As low Earth orbit becomes more crowded, requires more avoidance maneuvers, and threatens debris cascades, some researchers are looking to new frontiers to deploy a next generation of designs. One of those is very low Earth orbit (VLEO), which could have satellites orbiting at just 43 miles from Earth’s surface—though at that height, they’d need to contend with extreme atmospheric drag and overheating, requiring a complete redesign of how satellites are built.
Various companies are developing these satellite designs, and their potential is substantial. Although there are significant challenges at such an orbital altitude, such satellites could deliver much higher-resolution imagery of Earth and weather patterns, provide even lower-latency, higher-bandwidth internet connections, and offer unique military applications.
As a Phys.org op-ed by Victoria Defense co-owner Sven Bilén highlights, developing hardware for VLEO deployment entails significant challenges. One is immense atmospheric drag, especially at the speeds an orbiting satellite would need to maintain at that height: as high as 17,000 miles per hour. Without constant thrust, there’s no way to maintain that kind of orbit, so Bilén and his company have designed an atmospheric thruster that would heat up the atmosphere itself to use as fuel.
“Our approach collects the atmosphere using a scoop, like opening your mouth wide as you pedal a bike, then uses high-power microwaves to heat the collected atmosphere,” Bilén describes. “The heated gas is then expelled through a nozzle, which pushes the satellite forward. Our team calls this concept the air-breathing microwave plasma thruster. We’ve been able to demonstrate a prototype thruster in the lab inside a vacuum chamber that simulates the atmospheric pressure found at 50 miles high.”
Another company developing VLEO satellites is Redwire, which has won a DARPA contract for its SabreSat design.
Credit: Redwire
The second major challenge is heat. Even if such a thruster can maintain its speed and altitude to sustain orbit, it’ll generate significant heat, akin to a constant atmospheric re-entry. It would require a chassis and shielding system (potentially non-ablative if it is to remain in orbit for a very long time) that can withstand a constant temperature of 1,500 degrees Celsius (2,732 degrees Fahrenheit).

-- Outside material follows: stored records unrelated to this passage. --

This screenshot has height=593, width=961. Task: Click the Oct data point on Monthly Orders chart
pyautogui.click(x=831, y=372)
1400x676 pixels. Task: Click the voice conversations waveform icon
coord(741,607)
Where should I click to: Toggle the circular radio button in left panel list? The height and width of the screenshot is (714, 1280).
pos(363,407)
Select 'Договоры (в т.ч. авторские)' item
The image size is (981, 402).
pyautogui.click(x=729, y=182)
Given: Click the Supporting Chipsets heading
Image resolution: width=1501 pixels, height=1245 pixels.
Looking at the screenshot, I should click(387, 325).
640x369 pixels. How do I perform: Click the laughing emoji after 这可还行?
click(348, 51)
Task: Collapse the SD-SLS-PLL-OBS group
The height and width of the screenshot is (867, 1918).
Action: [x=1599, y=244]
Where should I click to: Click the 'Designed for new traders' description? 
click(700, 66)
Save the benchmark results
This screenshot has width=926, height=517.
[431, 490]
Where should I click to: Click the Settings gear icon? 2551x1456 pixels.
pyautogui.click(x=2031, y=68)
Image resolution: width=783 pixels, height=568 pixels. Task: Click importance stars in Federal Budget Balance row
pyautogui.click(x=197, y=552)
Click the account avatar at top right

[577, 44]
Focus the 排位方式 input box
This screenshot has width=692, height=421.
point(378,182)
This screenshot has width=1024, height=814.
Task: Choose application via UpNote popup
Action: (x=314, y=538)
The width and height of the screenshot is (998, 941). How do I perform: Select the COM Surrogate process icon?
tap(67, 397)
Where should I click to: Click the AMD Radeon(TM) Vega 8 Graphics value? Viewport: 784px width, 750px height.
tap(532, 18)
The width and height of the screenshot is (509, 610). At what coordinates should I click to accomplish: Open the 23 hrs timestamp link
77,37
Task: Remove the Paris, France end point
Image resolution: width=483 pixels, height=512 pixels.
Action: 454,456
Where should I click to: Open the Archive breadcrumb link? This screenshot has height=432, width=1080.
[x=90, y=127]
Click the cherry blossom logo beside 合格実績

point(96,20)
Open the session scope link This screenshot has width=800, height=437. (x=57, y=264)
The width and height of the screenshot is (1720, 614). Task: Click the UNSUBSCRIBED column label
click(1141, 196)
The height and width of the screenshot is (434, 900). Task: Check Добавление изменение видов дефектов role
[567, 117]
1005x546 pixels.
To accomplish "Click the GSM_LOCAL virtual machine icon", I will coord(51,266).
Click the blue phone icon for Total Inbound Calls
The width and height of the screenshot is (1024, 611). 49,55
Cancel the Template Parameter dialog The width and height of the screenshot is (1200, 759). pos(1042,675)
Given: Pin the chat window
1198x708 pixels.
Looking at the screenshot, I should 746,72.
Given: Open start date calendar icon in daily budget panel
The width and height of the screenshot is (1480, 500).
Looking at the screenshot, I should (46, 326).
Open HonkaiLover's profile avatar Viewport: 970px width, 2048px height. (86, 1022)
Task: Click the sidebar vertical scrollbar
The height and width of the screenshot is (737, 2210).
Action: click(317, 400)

Then there are problems for Earth-bound telescopes to consider. Starlink satellites are already an issue: Imagine a new fleet of thousands of satellites even closer and burning bright as they transit the sky. It’s difficult not to imagine that it would completely ruin many Earth-based observatories.
Additional challenges include providing power to satellites that can’t deploy large solar arrays, atomic oxygen bombardment at that altitude, and national airspace constraints. Do countries really want hundreds of foreign satellites flying so close to their airspaces?
But the potential is enticing. As LEO becomes increasingly crowded, finding a new orbit for satellite placement will become increasingly important. Combine that with the capabilities of satellites at this altitude, and it’s likely we’ll see VLEO satellites in the future—assuming the challenges can be met.